My Migraines

 

I have migraines, but like a lot of people I have been on medicine to control them for a long time. Unfortunately, that medication is causing me to have more depression and suicidal thoughts, so my doctor is taking me off it slowly. During this time of weening off of the medication Topamax, I have experienced outbursts of anger for no reason other than not wanting to peel small potatoes and blaming that on my husband. That is not a rational thing to have an outburst over. He, being the kind hearted person he is, did not react negatively to this outburst. He let it go and mentioned it later after I had calmed down the it might be associated with the withdrawal of the medication. I took that into consideration and agreed.

The following day it was time to reduce the amount of medication again. But out of no where came an overwhelming urge to cry and be sad. I had not been thinking of anything sad, had not watched any thing on TV that would make me sad, I just had tears running out of my face and I was sad. It made no sense to me either. So I sent a text to my husband and he called me right away. We talked a little bit and he suggested I not reduce the medication to the next step for at least another night. That is might take me a little longer to get off of it than the doctor expected. So I waited, but I wasn’t due to take another pill until bedtime. I called my sister in law and she cheered me right up. I can always rely on her to make me laugh. I have so few people in my life that I can call and talk candidly with, most want to try to solve my problems, instead of just listen to me with a sympathetic ear. And then make me laugh with some off the wall joke. But my sister in law has the knack to do just that. I am truly blessed to be a part of this family. They have seen me through some awful times and will probably see me through some more, but I can rely on them to be there and make me laugh, even when I have tears falling out of my face.

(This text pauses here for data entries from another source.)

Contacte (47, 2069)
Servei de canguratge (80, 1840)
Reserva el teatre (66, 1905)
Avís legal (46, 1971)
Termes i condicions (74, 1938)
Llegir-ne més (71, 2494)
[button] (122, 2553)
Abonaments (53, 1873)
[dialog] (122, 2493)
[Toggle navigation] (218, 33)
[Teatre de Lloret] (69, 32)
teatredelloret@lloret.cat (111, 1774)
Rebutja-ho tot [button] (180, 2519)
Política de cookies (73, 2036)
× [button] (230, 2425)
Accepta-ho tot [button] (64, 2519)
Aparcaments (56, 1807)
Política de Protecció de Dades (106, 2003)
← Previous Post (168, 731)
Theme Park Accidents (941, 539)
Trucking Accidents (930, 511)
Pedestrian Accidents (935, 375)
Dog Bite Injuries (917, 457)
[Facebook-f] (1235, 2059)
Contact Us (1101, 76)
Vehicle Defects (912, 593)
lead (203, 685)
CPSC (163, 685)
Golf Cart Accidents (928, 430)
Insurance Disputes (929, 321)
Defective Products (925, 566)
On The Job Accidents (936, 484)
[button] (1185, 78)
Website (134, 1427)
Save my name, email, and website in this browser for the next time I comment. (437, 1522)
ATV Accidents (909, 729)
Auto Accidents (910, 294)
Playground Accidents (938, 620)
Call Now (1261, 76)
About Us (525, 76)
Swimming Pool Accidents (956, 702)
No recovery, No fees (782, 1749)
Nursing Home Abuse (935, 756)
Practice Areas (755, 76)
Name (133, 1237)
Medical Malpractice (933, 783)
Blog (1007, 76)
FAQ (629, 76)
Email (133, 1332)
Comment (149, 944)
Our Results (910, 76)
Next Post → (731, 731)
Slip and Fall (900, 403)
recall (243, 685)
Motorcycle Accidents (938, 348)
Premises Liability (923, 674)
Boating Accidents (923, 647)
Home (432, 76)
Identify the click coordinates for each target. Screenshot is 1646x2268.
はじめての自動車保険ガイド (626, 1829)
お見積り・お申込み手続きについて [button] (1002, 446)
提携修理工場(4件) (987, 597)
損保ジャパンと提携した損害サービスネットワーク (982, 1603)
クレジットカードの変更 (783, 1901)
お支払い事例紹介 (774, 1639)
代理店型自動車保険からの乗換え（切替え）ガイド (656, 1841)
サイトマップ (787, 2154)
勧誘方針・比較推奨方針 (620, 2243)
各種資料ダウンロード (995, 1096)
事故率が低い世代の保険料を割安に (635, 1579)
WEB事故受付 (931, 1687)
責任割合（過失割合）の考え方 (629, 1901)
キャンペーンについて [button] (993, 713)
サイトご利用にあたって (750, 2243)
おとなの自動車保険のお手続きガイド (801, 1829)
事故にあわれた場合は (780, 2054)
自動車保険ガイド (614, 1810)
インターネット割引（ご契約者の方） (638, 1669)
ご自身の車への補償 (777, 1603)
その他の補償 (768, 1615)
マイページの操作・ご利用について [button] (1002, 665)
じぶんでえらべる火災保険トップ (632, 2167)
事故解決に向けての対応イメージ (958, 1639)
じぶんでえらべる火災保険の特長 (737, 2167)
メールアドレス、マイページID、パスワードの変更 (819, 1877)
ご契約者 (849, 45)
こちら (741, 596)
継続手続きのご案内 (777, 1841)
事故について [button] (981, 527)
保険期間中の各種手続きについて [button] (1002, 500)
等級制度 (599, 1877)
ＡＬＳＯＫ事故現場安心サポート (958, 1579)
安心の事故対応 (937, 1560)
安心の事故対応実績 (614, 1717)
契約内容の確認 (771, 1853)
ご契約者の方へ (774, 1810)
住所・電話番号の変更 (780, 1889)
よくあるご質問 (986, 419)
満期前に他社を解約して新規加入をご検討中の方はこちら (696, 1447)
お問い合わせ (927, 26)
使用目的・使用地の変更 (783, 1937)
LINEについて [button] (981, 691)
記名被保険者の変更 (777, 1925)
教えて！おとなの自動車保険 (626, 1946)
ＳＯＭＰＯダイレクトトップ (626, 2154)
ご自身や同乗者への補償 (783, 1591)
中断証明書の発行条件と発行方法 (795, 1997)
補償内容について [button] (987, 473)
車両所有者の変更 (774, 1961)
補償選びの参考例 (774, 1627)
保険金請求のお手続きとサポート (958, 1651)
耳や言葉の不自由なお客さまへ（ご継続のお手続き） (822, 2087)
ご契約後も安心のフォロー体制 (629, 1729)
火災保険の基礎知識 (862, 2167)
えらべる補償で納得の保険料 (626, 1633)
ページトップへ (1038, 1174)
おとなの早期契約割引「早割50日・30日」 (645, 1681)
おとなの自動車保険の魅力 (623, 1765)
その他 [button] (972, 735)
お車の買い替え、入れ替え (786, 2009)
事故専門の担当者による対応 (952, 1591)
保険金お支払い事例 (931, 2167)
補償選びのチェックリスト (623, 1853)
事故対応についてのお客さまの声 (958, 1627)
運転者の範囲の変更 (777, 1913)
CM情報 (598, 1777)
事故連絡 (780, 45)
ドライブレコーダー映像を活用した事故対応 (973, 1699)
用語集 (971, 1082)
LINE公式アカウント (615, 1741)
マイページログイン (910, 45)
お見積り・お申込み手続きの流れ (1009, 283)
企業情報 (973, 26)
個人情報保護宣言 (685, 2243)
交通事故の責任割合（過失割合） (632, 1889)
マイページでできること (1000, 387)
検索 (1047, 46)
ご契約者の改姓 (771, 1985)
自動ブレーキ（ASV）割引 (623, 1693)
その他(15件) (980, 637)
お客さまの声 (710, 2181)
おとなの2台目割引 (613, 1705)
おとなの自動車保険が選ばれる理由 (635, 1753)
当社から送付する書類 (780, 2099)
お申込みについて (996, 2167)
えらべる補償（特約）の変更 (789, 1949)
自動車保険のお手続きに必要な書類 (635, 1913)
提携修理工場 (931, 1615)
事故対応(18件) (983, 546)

However, the headaches have began again. Just mild ones for now because I’m not completely off the medication, but I feel that I will start having them again once I am completely weened off of the Topamax. We’ve had the bedroom windows blacked out for years to accommodate my migraines. But it seems that I can tolerate pain from my neck down, once I have pain in my head, I start to go a little crazy, or a lot crazy. I can’t stand pain in my head. I’ve no tolerance for it. Not even a toothache. It is above my neck, it makes me crazy, or crazier, whichever way you choose to read this.

If you have had a migraine, you know where I am coming from, the intense pain in your head makes  you want to cut it off, bang it against a wall, do anything to get rid of that pain. I can not really explain how severe it is, only that I feel I have no more control over my body when I have a migraine. Everything has to be dark, silent and still, with an ice pack on my head. I have a few home remedies that have helped. Essential oils have helped ease the pain long enough for me to fall asleep and when I wake, the pain has remained eased enough to function a little bit. So I give some credit to that natural remedy. I began using essential oils a long time ago and have found they are great for many things, but I turn to the headache oil recipe the most. I found it in The Complete Book of Essential Oils and Aromatherapy. I have the old version of the book, the link I’m sharing is to the new version of the book that I will acquire after Christmas.

If you have any home remedies, I would like to hear from you. Pain pills do not always help, so please share with us what you do when you have a migraine.

7 thoughts on “My Migraines”

  1. I don’t have a home remedy but wanted to share the “latest & greatest”. I’ve had Migraine with Aura since a TBI when I was 4 (I’m now 50). About 30% of the time I have Migraine Babble. I had to learn to live with the pain until I emancipated at 16. When I first went to a doctor for help he gave me the run around saying my headaches were related to menses, nerves blah blah blah. At 22 I finally got help with Inderal. I had an RX for Compazine but since I get immediate nausea swallowing a pill w/water wasn’t a good fit. In the late 90’s I finally got Zofran ODT which is like manna from heaven because I can stick it under my tongue immediately. I also switched from Inderal (due to really low BP) to Botox for Migraine. I don’t care what anyone says, I think relief is based on who injects you. My original neuro was great but when he moved my new neuro ~ not so good. Even the pattern of injects was different. I tried Immitrex & opted for the nasal spray because as a nurse I’ve heard patients say of the different types, the nasal spray worked quickest and best. My not so great neuro closed his practice with 3 weeks notice so I had to find a new one. By the time I got in I was 7 months w/o Botox and getting a pain med from y PCP to tide me over was impossible as my state seems to treat everyone w/chronic pain as an addict or trafficker. A new law even requires a vet to do a dHHS heck on the owner to see if they’re on any controlled meds before RX for your pet. So if I take Valium for anxiety, my dog has major surgery, legally the vet couldn’t RX her a pain med. Crazy right? Once I had my initial visit I came back a month later and he gave me Botox with so so results. But he gave me samples and an RX for Onzetra Xsail which is almost the same as Immitrex nasal except the way you use it. The set up is weird in that you breathe into it but the two times I’ve used it I had 80-90% relief within 20 minutes. If this doesn’t continue to be effective I have no idea what I’ll do. Maybe MME.